Kröner no sonreía. El Cartero era como un fantasma que tenía todas las ventajas de su lado.

—¿No crees que, a estas alturas, ya está lejos de aquí? A lo mejor se ha olvidado de su fiel escudero. Y eso, ¿en qué te convierte a ti, Herr Hauptsturmführer? ¡No eres más que un bufón, un insignificante saqueador de judíos! ¿Acaso no es lo que somos todos nosotros?

—¡Espera y verás!

Los ojos de Dieter Schmidt brillaron con un extraño ardor.

«¡David Copperfield!
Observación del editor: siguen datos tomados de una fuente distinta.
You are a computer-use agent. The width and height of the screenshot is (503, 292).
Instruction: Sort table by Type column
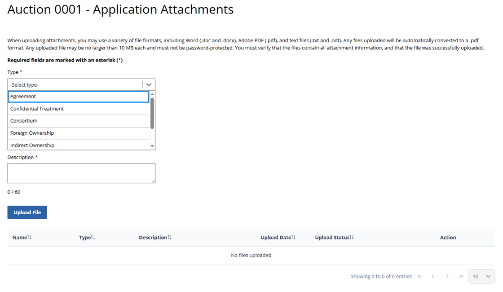tap(87, 237)
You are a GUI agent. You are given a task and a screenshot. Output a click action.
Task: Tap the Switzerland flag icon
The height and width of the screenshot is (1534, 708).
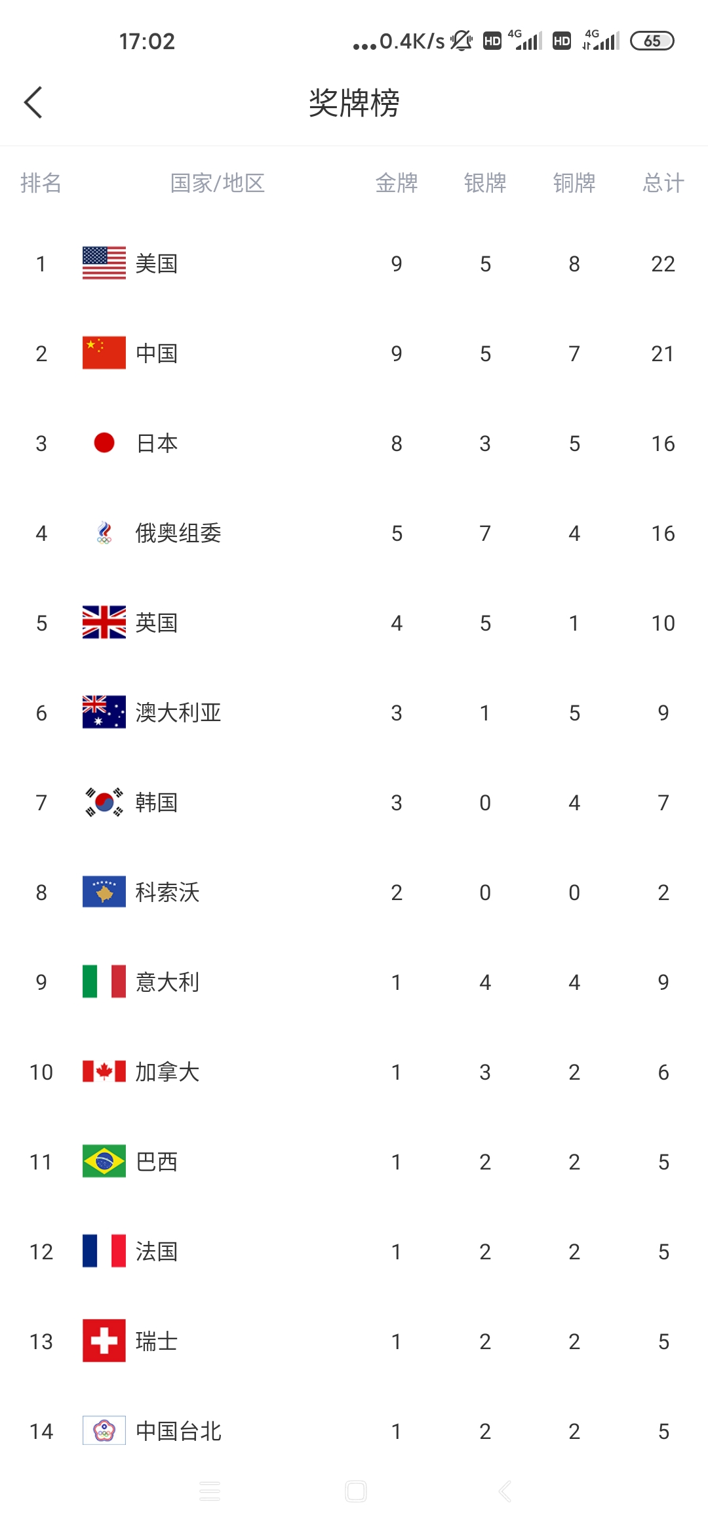click(x=104, y=1341)
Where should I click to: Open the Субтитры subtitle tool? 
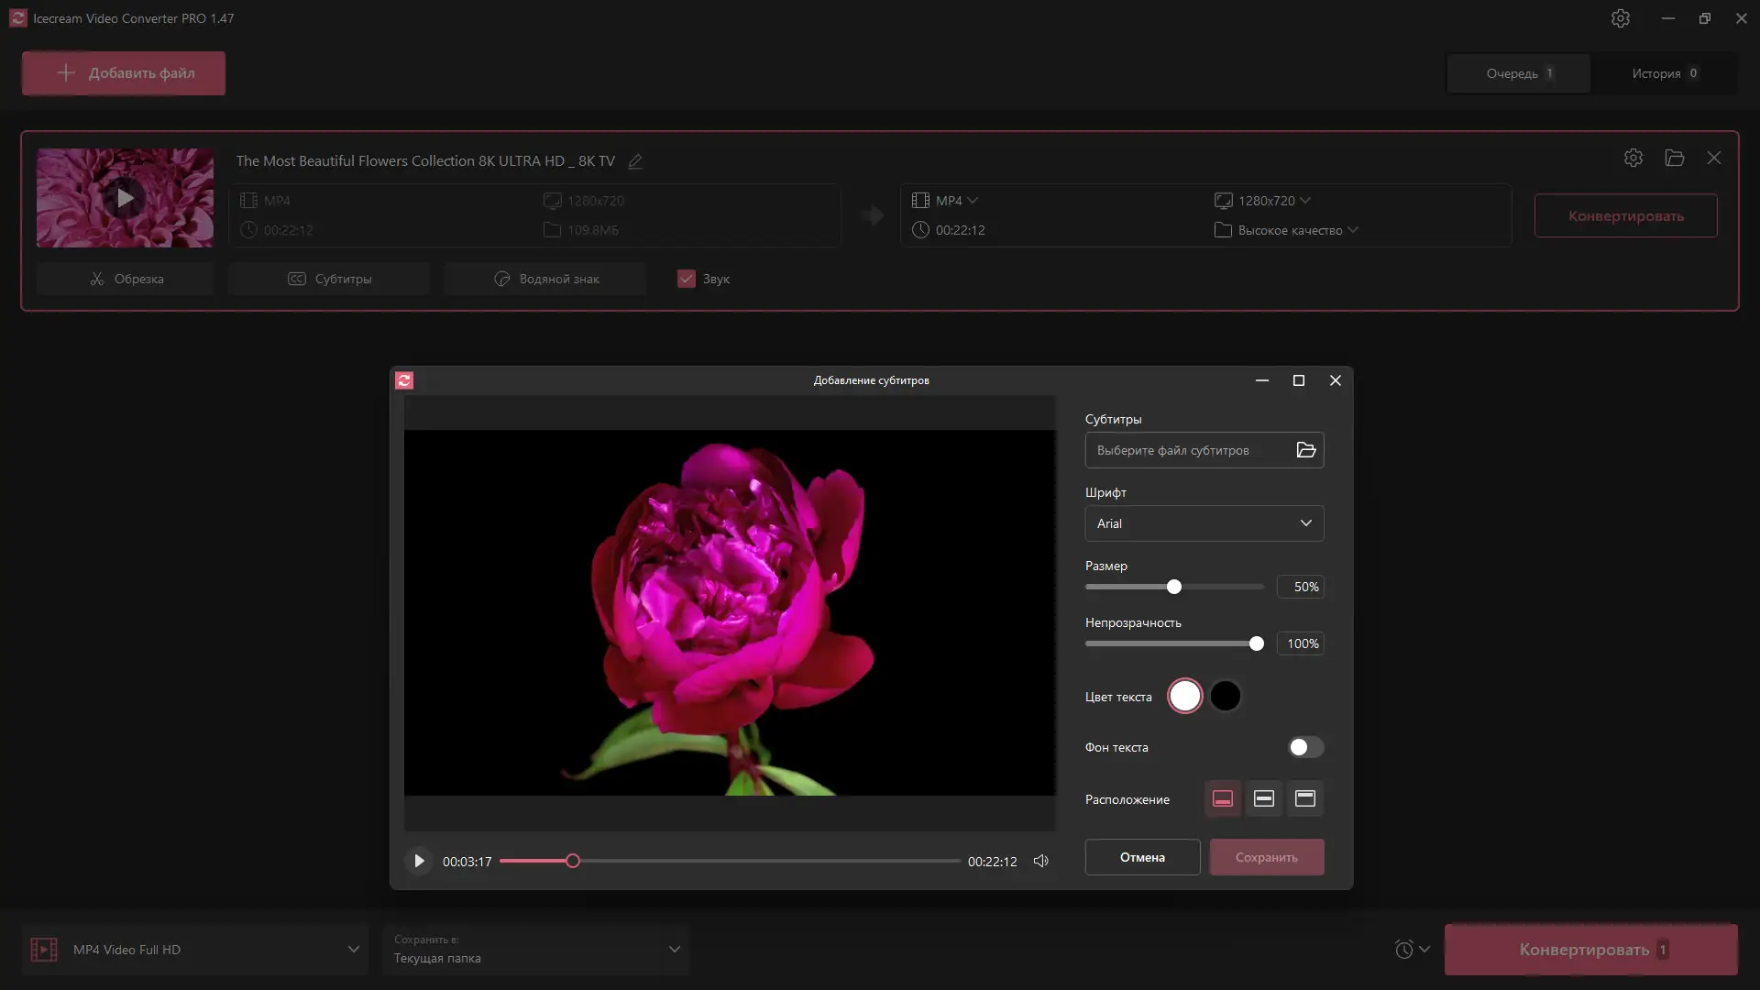pyautogui.click(x=328, y=279)
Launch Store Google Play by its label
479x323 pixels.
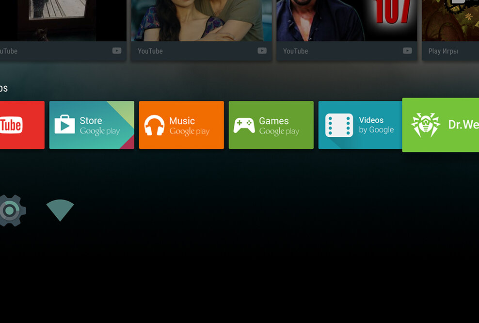pyautogui.click(x=99, y=126)
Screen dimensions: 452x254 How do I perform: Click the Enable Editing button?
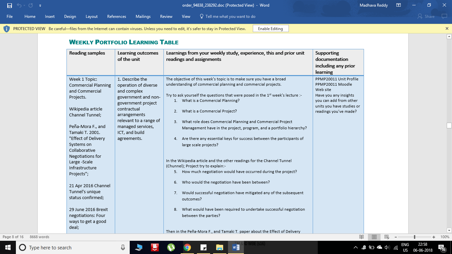[271, 29]
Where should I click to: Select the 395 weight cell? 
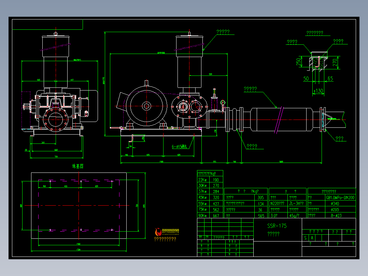261,197
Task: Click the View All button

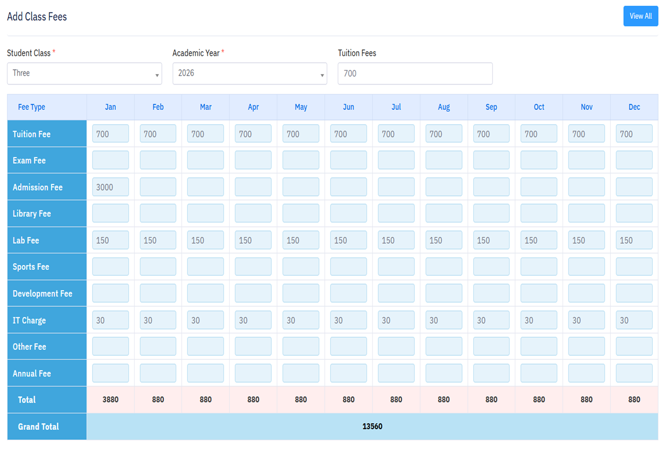Action: [x=640, y=16]
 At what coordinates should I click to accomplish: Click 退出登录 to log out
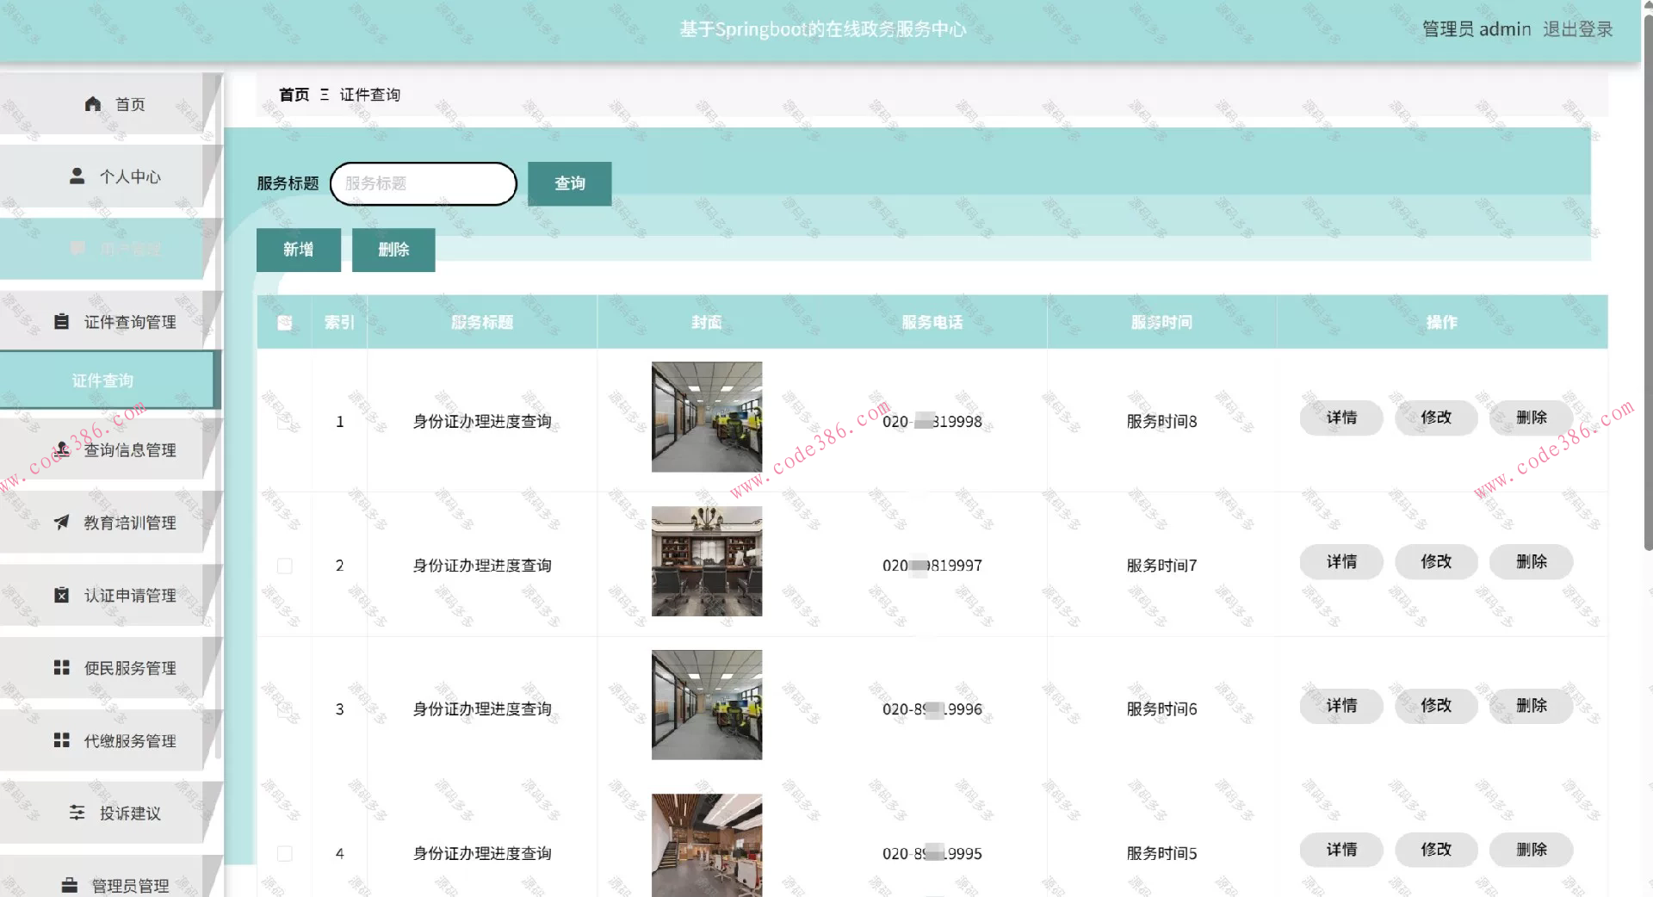pyautogui.click(x=1578, y=28)
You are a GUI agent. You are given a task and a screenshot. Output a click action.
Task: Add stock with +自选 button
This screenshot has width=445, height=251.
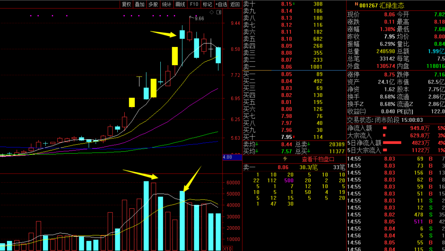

Hoy pienso dedicarme a David Copperfield». James apretó la nuca contra la almohada. La sala estaba en silencio. Desde el primer entusiasmo de la infancia, James siempre había considerado David Copperfield como la mayor proeza de Charles Dickens. También las obras de Victor Hugo, Swift, Defoe, Emile Zola, Stevenson, Kipling, Alejandro Dumas estaban esculpidas en la memoria de James. Pero por encima de todos brillaban Charles Dickens y David Copperfield.

Por la tarde, durante el rato en que las enfermeras estuvieron muy ocupadas realizando sus tareas rutinarias, James pudo recrear tranquilamente aquel cuento reconfortante. Y esas recreaciones requerían tranquilidad. La confusión y la concatenación de pensamientos se habían convertido en sus mayores enemigos. Las pastillas, aquel asqueroso preparado de cloro, enturbiaban su memoria, incluso más que los tratamientos de choque. «Su primera esposa se llamaba Dora. ¿Y la segunda? ¿Emily? No, no era ella. ¿Acaso se llamaba Elisabeth? ¡Qué disparate!».

En medio de aquel reconocimiento doloroso y el miedo incipiente a que la memoria hubiera sufrido daños irreparables. James se vio interrumpido. Los dos enfermeros dieron unas cuantas palmadas, abrieron las carpetas y sacaron los informes médicos:

—¡Os trasladamos! ¡Recoged vuestras pertenencias, pasáis al piso de arriba!

Después de que hubieran pasado lista, sacaron a los hombres al pasillo y trajeron a un nuevo grupo de pacientes que los sustituirían. La hermana Petra sonrió a James y se sonrojó levemente.

La tarea de trasladarlos había recaído en Vonnegut. La constelación[16] era temible. Un total de siete hombres: los tres compinches, él y Bryan, el hombre de los ojos enrojecidos y el Hombre Calendario. Cinco simuladores en una misma sala.

—¡Los señores están en franca mejoría, según el médico mayor! —La duda se dibujó nítidamente en el rostro de Vonnegut al pronunciar aquellas palabras—. Os quieren separar de los demás. Así os recuperaréis antes, dice. Ha quedado una sala libre en el piso de arriba. Está totalmente vacía, ¡los han enviado a todos al frente!